In America, debt-funded company take-overs are running at record levels. The game works like this. A private equity fund takes over Company X, funded by issuing bonds to suckers (i.e. your pension fund). Then a friendly accounting firm – they are all corrupt – certifies the private equity firm’s bogus prognostication regarding how the new owners will improve ‘efficiency’. This fraud goes by the name of ‘mark-ups on intangibles’.

In plain English, the private equity fund has created bogus collateral to underwrite the bond issue used to buy Company X, by claiming that future profits will skyrocket. The bonds are sold on behalf of the private equity fund by a ‘reputable’ investment bank. The investment bank, of course, turns a blind eye to this nonsense because it is earning an insane fee for the privilege of off-loading the debt on some unsuspecting pension fund. The equity fund then loots Company X of its real assets and either sells it on to another equity fund or closes Company X down, usually leaving the taxpayer too foot the redundancy payments.

This year highly leveraged deals – buying a company by issuing debt – made up 60 per cent of U.S. corporate buyouts, surpassing the previous pre-2008 peak.

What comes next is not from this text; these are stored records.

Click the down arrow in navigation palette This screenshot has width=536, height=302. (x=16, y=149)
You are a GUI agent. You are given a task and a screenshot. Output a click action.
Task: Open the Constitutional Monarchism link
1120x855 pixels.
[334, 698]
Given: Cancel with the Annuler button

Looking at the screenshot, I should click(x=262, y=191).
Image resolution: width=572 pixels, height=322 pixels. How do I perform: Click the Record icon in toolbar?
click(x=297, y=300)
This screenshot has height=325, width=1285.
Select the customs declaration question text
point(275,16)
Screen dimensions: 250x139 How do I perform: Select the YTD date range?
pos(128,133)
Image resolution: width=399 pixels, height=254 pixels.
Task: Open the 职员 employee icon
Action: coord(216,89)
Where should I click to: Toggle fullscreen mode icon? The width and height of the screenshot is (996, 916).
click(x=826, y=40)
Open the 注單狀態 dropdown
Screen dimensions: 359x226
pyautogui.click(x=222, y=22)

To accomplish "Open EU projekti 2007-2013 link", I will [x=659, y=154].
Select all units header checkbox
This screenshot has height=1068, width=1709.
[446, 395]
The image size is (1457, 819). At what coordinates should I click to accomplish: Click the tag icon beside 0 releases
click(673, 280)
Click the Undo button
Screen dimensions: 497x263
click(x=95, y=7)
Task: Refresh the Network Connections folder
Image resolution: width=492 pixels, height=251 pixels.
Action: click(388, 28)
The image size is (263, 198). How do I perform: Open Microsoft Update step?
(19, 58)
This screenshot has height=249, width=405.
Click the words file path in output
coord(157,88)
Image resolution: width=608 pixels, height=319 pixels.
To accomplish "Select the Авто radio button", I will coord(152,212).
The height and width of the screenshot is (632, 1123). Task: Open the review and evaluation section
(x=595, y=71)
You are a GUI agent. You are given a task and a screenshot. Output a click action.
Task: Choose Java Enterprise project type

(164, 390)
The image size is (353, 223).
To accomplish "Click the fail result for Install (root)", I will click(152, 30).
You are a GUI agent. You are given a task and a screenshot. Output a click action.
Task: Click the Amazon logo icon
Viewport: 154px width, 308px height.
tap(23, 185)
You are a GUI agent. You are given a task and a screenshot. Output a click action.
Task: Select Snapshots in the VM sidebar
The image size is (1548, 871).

Meanwhile, here in Europe, matters are actually worse. Almost all such leveraged loans in Europe are being issued without covenant protection. That’s the corporate equivalent of a self-certified mortgage.

So why are pension and savings funds buying these dud bonds? Because there is nothing else to purchase. They need income-bearing assets to keep savers happy. But the zombie economy that has existed since 2008 can’t deliver enough profit, as interest rates are being held artificially low through quantitative easing. This, says the IMF, “is driving investors into riskier and less liquid assets.”

 

What is to be done? Personally, I think we might consider abolishing capitalism and replacing it with something more rational. The IMF is less radical. It wants more regulation and governments (at least those with some ability to borrow more, such as Germany) to replace quantitative easing with more fiscal expansion. In theory, that will allow a rise of interest rates to ‘normal’ levels without nuking the global economy.

However, the vested interests of cowboy finance have Donald Trump in the White House and Boris Johnson in Number 10. Trump is already putting the screws on the Federal reserve to force interest rates even lower through excess monetary expansion. Nobody in global finance cares a damn about what the IMF thinks. The latest IMF stability report is just bog paper.